Rewrite the records from the line with "Click the scroll" to the line with "Open the 08:00 PM end time dropdown", changing "end time" to "finish time" and keeping everything else unchanged.
-- BEGIN DATA FOR THE TASK --
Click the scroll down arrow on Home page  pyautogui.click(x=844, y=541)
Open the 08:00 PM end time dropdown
-- END DATA FOR THE TASK --
-- BEGIN DATA FOR THE TASK --
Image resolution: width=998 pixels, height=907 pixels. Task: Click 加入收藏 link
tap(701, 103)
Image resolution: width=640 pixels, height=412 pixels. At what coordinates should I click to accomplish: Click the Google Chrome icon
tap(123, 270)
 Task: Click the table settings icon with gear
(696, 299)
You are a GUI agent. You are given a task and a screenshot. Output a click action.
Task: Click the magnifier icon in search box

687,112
-- END DATA FOR THE TASK --
-- BEGIN DATA FOR THE TASK --
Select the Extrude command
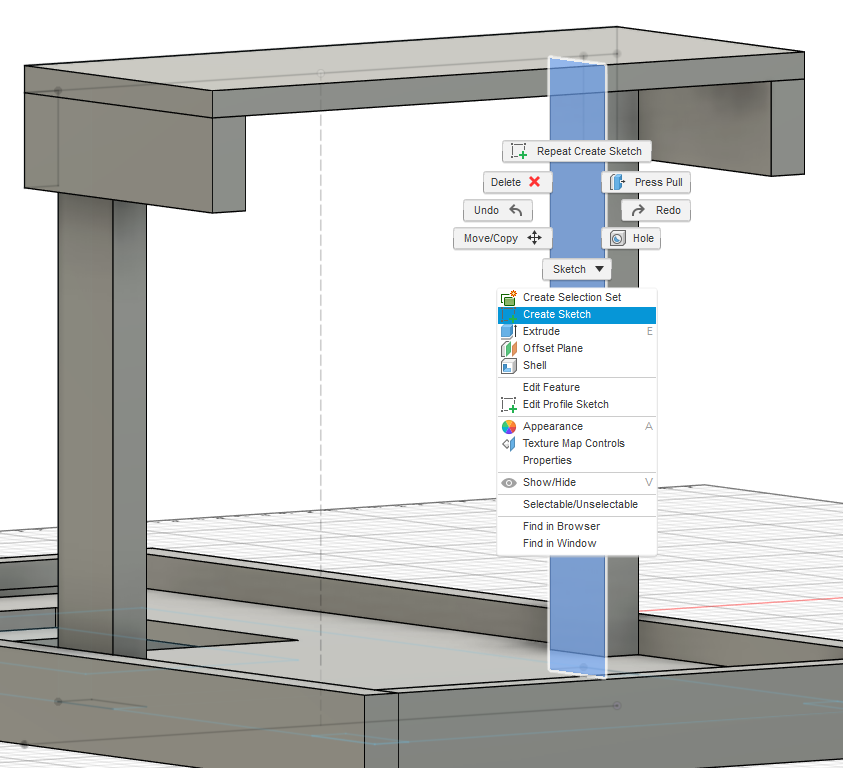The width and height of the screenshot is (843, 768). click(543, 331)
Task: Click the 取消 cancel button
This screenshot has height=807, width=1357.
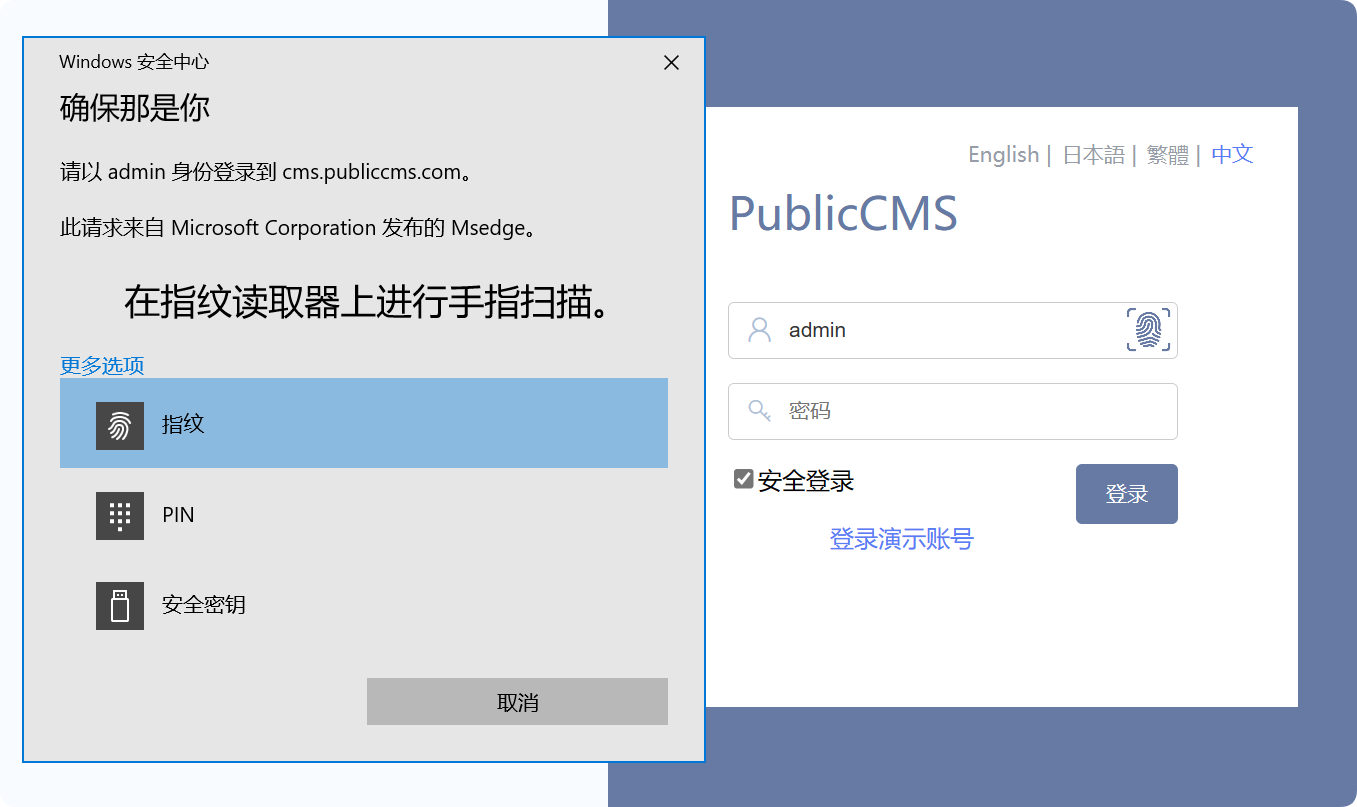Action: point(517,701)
-- END DATA FOR THE TASK --
EXERCISE ANSWER:
Click the scroll down arrow on Home page  pyautogui.click(x=844, y=541)
Open the 08:00 PM finish time dropdown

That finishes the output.